PR and crisis consultant Mark Borkowski said Andrew’s appearance on BBC Newsnight was a lesson on “how not to do” public relations.
The duke’s long-awaited appearance on the show saw him tell presenter Emily Maitlis that he had no regrets about his friendship with Epstein, but admitted it was wrong to visit the convicted sex offender for a final time.
Speaking about the interview, Mr Borkowski said: “I have never seen anything so disastrous. For any students of PR, that is how not to do it.
“It was like watching a man in quicksand and unfortunately, I don’t think anyone would have thrown him a line to get him out.”
Mr Borkowski said he would not have advised Andrew to do the interview, adding that his comments on the show will “haunt him” in the future.
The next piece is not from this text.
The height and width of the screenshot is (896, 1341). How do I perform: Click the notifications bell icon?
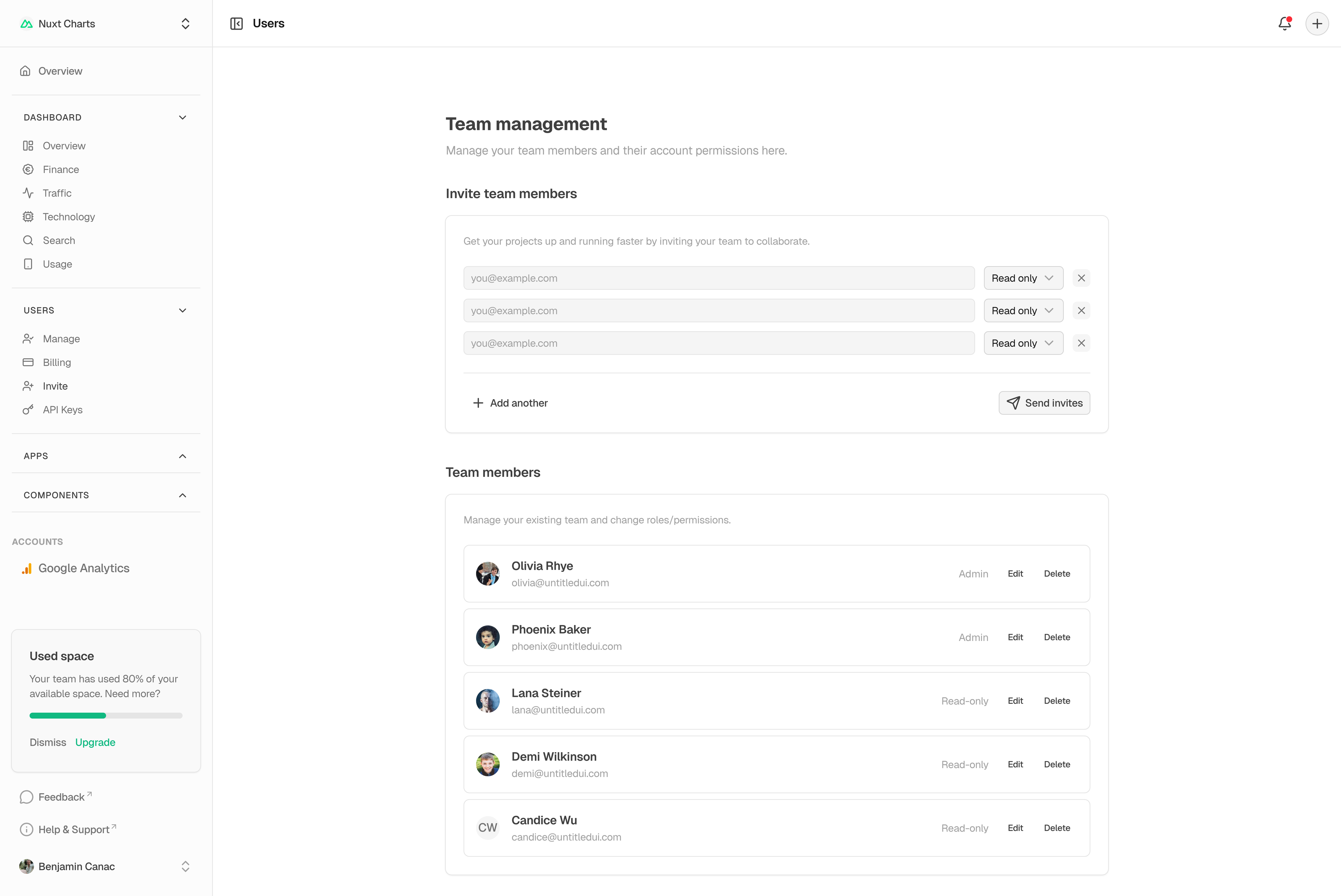point(1284,23)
“I feel sorry for a lot of charities that got on well him,” Mr Borkowski said. “He [Andrew] has done remarkable work for charity, but whether or not he can be an ambassador again after that…
“This really does park the bus across his ability to do the work many people have benefited from.”
Mr Borkowski said his advice to the duke would be to “keep a low profile”, switch off his phone and not look at the papers, adding: “It’s going to be a very ugly day tomorrow”.
During the interview on Saturday, the duke faced questions about Epstein victim Virginia Giuffre.
She is one of 16 women who says she was abused by the disgraced financier, and Mrs Giuffre, formerly known as Virginia Roberts, alleges the royal had sex with her when she was under age.
The duke denied he slept with Mrs Giuffre on three separate occasions when quizzed by Maitlis, saying one encounter did not happen as he had taken his daughter Princess Beatrice to Pizza Express in Woking for a party, and they spent the rest of the day together.
When asked by if he regretted the “whole friendship with Epstein”, the duke replied: “Now, still not and the reason being is that the people that I met and the opportunities that I was given to learn either by him or because of him were actually very useful.”